Luego de que el fiscal a cargo de la Unidad Fiscal Especial, Pablo Javega, acusara a Roberto Bárzola de ser el presunto asesino de Nora Dalmasso, quien fue asesinada en su casa del country Villa Golf de Río Cuarto el 25 de noviembre de 2006, los abogados a cargo de su defensa plantearon su desconfianza respecto del supuesto rastro genético que habrían encontrado en el cinturón de la bata de baño con la que se perpetró el crimen.
El perfil de ADN masculino fue encontrado producto de una colaboración entre el Ministerio Público Fiscal (MPF) y el Centro de Genética Forense del Poder Judicial de Córdoba con el National Center for Forensic Science, de la Universidad de Florida, Estados Unidos, después que fuera analizado el cinto y un vello púbico que había sido encontrado en la zona inguinal de la víctima.
“Una persona de sexo masculino figura como aportante compatible con las huellas genéticas recolectadas”, afirmó el investigador al indicar que el sospechoso no era parte del círculo familiar y que su nombre había figurado en la causa desde el comienzo. Hablaba de Bárzola, quien por ese entonces trabaja como pulidor de pisos en la casa de Nora.
La acusación fue cuestionada por la defensa de Bárzola, representada por los abogados Cristian Titarelli y Aquiles Rodríguez, quienes consideraron que era “raro” que su ADN haya sido encontrado 18 años más tarde del crimen. Asimismo, recordaron que en el juicio “se comprobó que la escena del crimen no había sido protegida”.

De acuerdo a la información publicada por el diario La Voz, los defensores confirmaron que el hombre no estaba formalmente imputado, pese a haber sido señalado como presunto autor del crimen. Después de que se hiciera público el hallazgo, el acusado fue citado a declarar, pero optó por mantener el silencio.

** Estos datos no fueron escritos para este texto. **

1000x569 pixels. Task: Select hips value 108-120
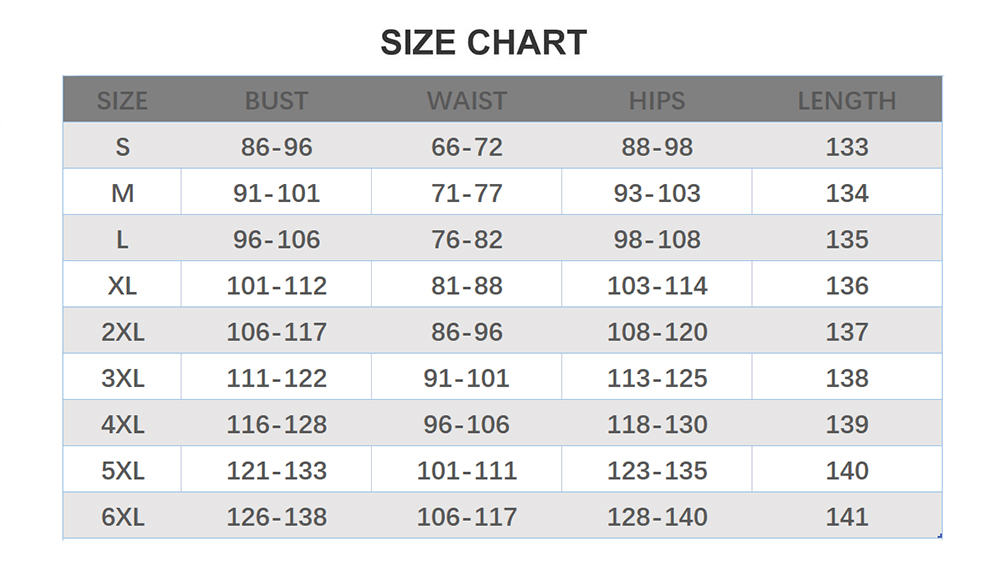[657, 332]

“Él es inocente del hecho que se lo acusa y, en virtud de ello, nuestra posición es trabajar sobre el mérito de la prueba y verificar si el hecho no está prescripto ya”, remarcaron los letrados al sostener que su cliente estaba en todo su derecho de no declarar. No obstante, Javega afirmó que si se comprobaba la autoría del hecho, la prescripción del delito quedaría nula.
Después de que el caso fuera investigado por varios fiscales a lo largo de estos años, el expediente cayó en manos de Javega a mediados de 2022. Previo a esto, el fiscal Luis Pizarro había solicitado un juicio contra el esposo de Dalmasso, Marcelo Macarrón, por el delito de homicidio calificado por el vínculo, por alevosía y por precio o promesa remuneratoria en concurso ideal, luego de que planteara como hipótesis que el viudo habría contratado un sicario para asesinarla cuando él se encontraba de viaje en Uruguay.
La teoría había sido alimentada por el perfil genético de una tercera persona ajena al matrimonio que había sido detectado en la escena del crimen, sin embargo, esta no pudo ser probada. De hecho, el fiscal de juicio, Julio Rivero, tuvo que pedir la absolución de Macarrón y planteó que la mujer había sido asesinada por una sola persona y que podría tratarse de alguien que ella conocía.

A partir de esto, Javega ordenó que se realizara un mapeo genético de todas las personas que fueron testigos e imputados durante la investigación. Fue así como los peritos dieron con Bárzola, quien había sido llamado a declarar en seis oportunidades, luego de que la madre de la víctima lo mencionara en su declaración.
Una vez que se lo identificara genéticamente, el fiscal planteó que el parquetista habría abusado sexualmente de la víctima, para luego asesinarla por medio de la asfixia con el cinto de la bata de baño. Por este motivo, aseguró que se centrará en analizar si el delito sería vigente penalmente antes de proseguir con la causa.
En ese sentido, adelantó que, junto a su equipo, hará “una exhaustiva de búsqueda de antecedentes”, un detalle que puede evitar la prescripción de la causa. “Son los jueces los que determinan si hay certeza o no, y los fiscales los que pedimos que un juez haga un juicio”, remarcó.
De la misma forma, destacó que “la prueba genética, tal como nos la han informado, da un linaje en múltiples muestras del cinto. No es una huella en un corte específico, sino que son ocho huellas". Asimismo, analizó que “en eso impacta la huella sobre lo que termina siendo el arma homicida, porque lo que nunca estuvo adjudicado fue la causa de muerte de la víctima, que fue una asfixia mecánica mixta al lazo y manual“.